* [Passage shown]
[Start of Attachment]
Discussion in 'Sports and News' started by Gator, Oct 1, 2015.

  1. JC

    JC Well-Known Member

    Credit where credit is due.
     
  2. Mr. Sunshine

    Mr. Sunshine Well-Known Member

    I've heard you can buy a car like that, but I don't believe it because I heard it's much harder to do anything with a car than it is to purchase a gun.
     
  3. YankeeFan

    YankeeFan Well-Known Member

    LOL. That's pretty funny.

    But, I don't lecture, and freely admit that I'm a sucky speller.

    I just thought that BDC needed to take a breath last night. It wasn't like him to curse so much, or misspell easy words.

    I think it must have really upset him that he was unwittingly taken in by partisan talking points. He just couldn't seem to come to terms with it.
     
    Baron Scicluna likes this.
  4. YankeeFan

    YankeeFan Well-Known Member

    Vox.com writer, "I'm for large-scale confiscation."

     
  5. YankeeFan

    YankeeFan Well-Known Member

    But, they are different problems, and require different solutions.

    The causes of, and thus the fixes for, "mass shootings", gang/drug violence, domestic violence, and suicide are different.

    I addressed "mass shootings" because it's what people are most worked up about. 10 white people getting killed upsets liberals far more than the deaths of 100 inner city African-Americans.

    But, each problem can be addressed without interfering with the Second Amendment rights of law abiding citizens.

    Affective policing dramatically reduced gun violence in New York City. It will never drop it to zero, but it saved thousands of lives.

    Reducing domestic violence and suicide will require other measures.
     
  6. TyWebb

    TyWebb Well-Known Member

    Ok, I think I hear what you are saying. So your main objection with stricter gun control laws or regulations is that you feel it is a slippery slope, or at least opens the door, to losing more of the rights afforded to us by the constitution. It's not that you are sitting in your basement clinging to a 30-aught-6 that you think someone is going to try and take away.

    And I'm not trying to build some logic trap here. I'm on the other side of this debate as you, but I'm really trying to understand your side because, for the longest time, it has made no sense to me.
[End of Attachment]
* [Required actions]
**A.** Say whether each statement below agrees with the forum thread, answering yes or no and quoting the words of the thread that decide it.
(i) YankeeFan says each problem can be addressed without interfering with the Second Amendment rights of law abiding citizens.
(ii) YankeeFan claims that policing brought gun violence in New York City down to zero.
(iii) TyWebb says he is on the same side of the debate as the person he is addressing.
**B.** Summarize the forum thread in two sentences.

* [Entries provided]
[Start of Attachment]
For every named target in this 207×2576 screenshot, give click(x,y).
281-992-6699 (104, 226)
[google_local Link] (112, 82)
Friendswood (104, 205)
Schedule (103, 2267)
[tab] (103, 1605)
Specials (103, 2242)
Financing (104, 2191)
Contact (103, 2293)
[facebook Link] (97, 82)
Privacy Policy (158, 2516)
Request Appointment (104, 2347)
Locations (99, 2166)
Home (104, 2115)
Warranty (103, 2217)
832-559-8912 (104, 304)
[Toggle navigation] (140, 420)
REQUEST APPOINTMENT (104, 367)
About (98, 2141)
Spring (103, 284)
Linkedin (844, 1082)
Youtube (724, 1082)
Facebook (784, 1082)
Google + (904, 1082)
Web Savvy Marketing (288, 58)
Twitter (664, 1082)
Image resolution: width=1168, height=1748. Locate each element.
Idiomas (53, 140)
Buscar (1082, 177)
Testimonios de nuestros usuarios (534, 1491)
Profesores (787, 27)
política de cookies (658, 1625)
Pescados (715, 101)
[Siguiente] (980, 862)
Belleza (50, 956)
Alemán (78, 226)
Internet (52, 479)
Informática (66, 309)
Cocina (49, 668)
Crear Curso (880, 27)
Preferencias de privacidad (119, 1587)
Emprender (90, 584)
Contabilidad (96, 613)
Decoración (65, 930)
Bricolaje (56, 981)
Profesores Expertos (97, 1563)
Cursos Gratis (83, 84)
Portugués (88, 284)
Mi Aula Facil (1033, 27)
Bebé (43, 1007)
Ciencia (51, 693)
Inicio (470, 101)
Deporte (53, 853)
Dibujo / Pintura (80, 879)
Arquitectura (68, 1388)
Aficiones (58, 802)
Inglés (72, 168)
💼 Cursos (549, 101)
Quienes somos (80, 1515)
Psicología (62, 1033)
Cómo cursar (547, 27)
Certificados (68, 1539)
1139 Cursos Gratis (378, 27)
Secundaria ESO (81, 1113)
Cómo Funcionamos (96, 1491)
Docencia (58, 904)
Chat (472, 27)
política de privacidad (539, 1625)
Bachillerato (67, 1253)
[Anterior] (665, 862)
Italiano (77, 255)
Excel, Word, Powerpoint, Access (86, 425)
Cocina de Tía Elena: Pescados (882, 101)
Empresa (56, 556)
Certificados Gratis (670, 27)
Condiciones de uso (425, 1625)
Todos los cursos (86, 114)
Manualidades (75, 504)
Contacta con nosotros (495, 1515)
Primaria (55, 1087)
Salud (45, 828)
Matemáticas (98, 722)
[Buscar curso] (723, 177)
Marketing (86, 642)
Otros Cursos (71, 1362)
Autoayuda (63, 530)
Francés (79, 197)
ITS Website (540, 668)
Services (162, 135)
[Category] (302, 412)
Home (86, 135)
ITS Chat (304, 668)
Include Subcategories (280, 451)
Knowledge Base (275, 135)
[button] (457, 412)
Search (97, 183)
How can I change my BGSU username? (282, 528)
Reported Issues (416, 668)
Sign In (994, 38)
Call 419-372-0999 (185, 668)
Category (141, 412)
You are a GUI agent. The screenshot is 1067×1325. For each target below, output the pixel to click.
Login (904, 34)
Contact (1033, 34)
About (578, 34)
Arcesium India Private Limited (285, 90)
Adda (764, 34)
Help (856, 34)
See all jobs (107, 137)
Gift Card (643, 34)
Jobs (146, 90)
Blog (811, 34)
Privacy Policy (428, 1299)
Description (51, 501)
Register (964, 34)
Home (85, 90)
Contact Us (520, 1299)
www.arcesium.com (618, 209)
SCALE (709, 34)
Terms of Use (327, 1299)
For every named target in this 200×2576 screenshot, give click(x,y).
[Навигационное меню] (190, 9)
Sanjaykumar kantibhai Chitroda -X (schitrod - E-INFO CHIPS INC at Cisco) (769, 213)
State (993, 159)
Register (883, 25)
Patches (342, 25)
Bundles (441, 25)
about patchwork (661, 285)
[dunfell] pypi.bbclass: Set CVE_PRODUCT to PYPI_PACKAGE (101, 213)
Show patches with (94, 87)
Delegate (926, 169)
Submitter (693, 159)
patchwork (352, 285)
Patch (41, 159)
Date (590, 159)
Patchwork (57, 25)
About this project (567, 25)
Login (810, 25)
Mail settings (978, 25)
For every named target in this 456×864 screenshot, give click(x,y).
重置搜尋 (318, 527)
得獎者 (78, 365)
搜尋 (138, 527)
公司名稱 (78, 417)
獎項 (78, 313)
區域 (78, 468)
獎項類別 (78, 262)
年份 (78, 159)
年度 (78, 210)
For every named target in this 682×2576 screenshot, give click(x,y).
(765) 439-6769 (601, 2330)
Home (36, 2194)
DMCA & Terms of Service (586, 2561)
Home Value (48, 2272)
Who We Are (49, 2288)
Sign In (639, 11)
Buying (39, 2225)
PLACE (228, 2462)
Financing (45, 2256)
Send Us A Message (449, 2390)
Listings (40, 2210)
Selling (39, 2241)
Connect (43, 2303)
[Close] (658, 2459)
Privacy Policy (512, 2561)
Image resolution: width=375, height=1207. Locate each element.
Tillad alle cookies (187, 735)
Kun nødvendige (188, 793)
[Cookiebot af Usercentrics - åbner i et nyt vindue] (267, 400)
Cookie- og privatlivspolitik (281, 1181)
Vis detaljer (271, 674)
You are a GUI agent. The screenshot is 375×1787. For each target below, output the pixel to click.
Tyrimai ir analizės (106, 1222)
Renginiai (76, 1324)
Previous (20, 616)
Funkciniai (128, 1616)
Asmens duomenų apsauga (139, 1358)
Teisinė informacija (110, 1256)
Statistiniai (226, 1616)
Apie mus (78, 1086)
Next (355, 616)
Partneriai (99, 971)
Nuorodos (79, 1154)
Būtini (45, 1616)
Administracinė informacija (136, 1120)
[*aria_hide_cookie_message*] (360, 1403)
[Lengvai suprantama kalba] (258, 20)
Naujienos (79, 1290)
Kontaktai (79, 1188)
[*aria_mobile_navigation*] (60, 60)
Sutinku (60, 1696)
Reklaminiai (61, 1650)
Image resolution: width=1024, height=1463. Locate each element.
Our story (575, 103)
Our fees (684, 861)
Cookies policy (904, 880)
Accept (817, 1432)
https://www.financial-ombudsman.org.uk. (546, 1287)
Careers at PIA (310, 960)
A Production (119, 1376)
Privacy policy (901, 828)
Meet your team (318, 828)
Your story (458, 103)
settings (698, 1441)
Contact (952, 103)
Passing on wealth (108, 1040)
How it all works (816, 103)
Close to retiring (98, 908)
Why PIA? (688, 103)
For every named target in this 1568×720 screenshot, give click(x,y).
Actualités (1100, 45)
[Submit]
[End of Attachment]
* [Results of the exercise]
**A.**
(i) Yes: "But, each problem can be addressed without interfering with the Second Amendment rights of law abiding citizens."
(ii) No: "It will never drop it to zero, but it saved thousands of lives."
(iii) No: "I'm on the other side of this debate as you"

**B.** YankeeFan argues that mass shootings, gang/drug violence, domestic violence, and suicide are different problems requiring different solutions, each of which can be addressed without interfering with the Second Amendment rights of law-abiding citizens. TyWebb, who says he is on the other side of the debate, restates his understanding that the main objection to stricter gun control is that it is a slippery slope toward losing constitutional rights, and says he is trying to understand that side.